1968: The story of Alexander Moyzes

1968: The story of Alexander Moyzes

Alexander Moyzes was a Slovak composer and one of the founders of classical music education in this country.

Like many Slovaks who were born at the first decade of the 20th century, Moyzes studied in the then Czechoslovak capital Prague. His professor was the famous Vitezslav Novak while one of his school-fellows was Jaroslav Jezek, a profound Czech jazz composer. Due to the impact of his teacher, Moyzes involved traditional music in his compositions, the influence of Jezek can be found in his Jazz sonata for two pianos.

In 1928, he moved back to Bratislava and became one of the key figures in forming the classical music scene in Slovakia. Neo-romantic composer Alexander Moyzes became one of the founders and the rector of the Academy of Performing Arts in Bratislava, the founder of the Slovak Radio Orchestra, the founder of SĽUK, i.e. the Slovak Centre For Traditional Culture.

According to musicologist Oliver Rehak, he was the only Slovak classical music composer who openly opposed the invasion of Czechoslovakia  by Warsaw Pact troops in August 1968. Moyzes included his protest in his 8th symphony named 21 August 1968. This piece was immediately banned, its printed scores were scrapped and he was fired from the post of the rector of the Academy of Performing Arts as well as the chair of the Slovak Composers’ Union.

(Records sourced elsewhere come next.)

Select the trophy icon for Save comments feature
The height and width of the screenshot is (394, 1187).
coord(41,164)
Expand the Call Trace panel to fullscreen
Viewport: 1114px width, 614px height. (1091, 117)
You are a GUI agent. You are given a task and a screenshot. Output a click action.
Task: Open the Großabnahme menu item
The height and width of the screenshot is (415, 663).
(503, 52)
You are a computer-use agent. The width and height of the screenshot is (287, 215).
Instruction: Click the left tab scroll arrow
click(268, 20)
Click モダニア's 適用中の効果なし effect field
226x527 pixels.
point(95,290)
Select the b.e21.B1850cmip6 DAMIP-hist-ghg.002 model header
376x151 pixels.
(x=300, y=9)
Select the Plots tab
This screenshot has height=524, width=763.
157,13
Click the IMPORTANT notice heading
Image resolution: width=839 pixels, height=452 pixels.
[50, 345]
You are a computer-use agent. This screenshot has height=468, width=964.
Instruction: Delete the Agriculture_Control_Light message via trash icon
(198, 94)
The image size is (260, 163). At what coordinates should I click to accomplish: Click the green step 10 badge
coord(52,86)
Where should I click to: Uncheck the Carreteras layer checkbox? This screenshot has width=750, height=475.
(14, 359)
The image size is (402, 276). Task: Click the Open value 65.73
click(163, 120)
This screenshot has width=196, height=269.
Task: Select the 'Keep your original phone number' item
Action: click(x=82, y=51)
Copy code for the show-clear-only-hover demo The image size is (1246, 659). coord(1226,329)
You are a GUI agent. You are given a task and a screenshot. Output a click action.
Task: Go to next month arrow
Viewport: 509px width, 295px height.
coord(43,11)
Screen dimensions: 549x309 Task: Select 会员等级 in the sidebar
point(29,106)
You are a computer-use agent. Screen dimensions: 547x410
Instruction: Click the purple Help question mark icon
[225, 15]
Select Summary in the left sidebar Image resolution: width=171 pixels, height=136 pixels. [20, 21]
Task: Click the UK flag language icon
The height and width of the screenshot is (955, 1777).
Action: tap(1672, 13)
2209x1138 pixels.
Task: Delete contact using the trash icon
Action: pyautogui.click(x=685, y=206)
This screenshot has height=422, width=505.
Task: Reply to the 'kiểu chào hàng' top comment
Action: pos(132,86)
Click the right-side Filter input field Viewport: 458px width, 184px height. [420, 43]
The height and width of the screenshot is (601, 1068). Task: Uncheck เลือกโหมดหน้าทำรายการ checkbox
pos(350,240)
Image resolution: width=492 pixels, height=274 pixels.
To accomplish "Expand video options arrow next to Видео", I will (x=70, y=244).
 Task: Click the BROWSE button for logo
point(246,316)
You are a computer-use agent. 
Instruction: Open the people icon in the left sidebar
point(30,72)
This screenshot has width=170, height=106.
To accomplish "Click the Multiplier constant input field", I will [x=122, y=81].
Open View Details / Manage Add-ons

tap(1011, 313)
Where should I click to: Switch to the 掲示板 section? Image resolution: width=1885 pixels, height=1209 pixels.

“He is of a very complicated nature with uttermost individualistic features,” read a staff report issued at the early year of the so-called normalization in 1972. The communist regime let him teach. Thanks to this, Moyzes brought up a generation of significant composers successful also abroad including Martin Burlas, Juraj Hatrik, Peter Breiner and even the late Vaso Patejdl. Up until today, Alexander Moyzes has been one of the most performed Slovak composers in abroad.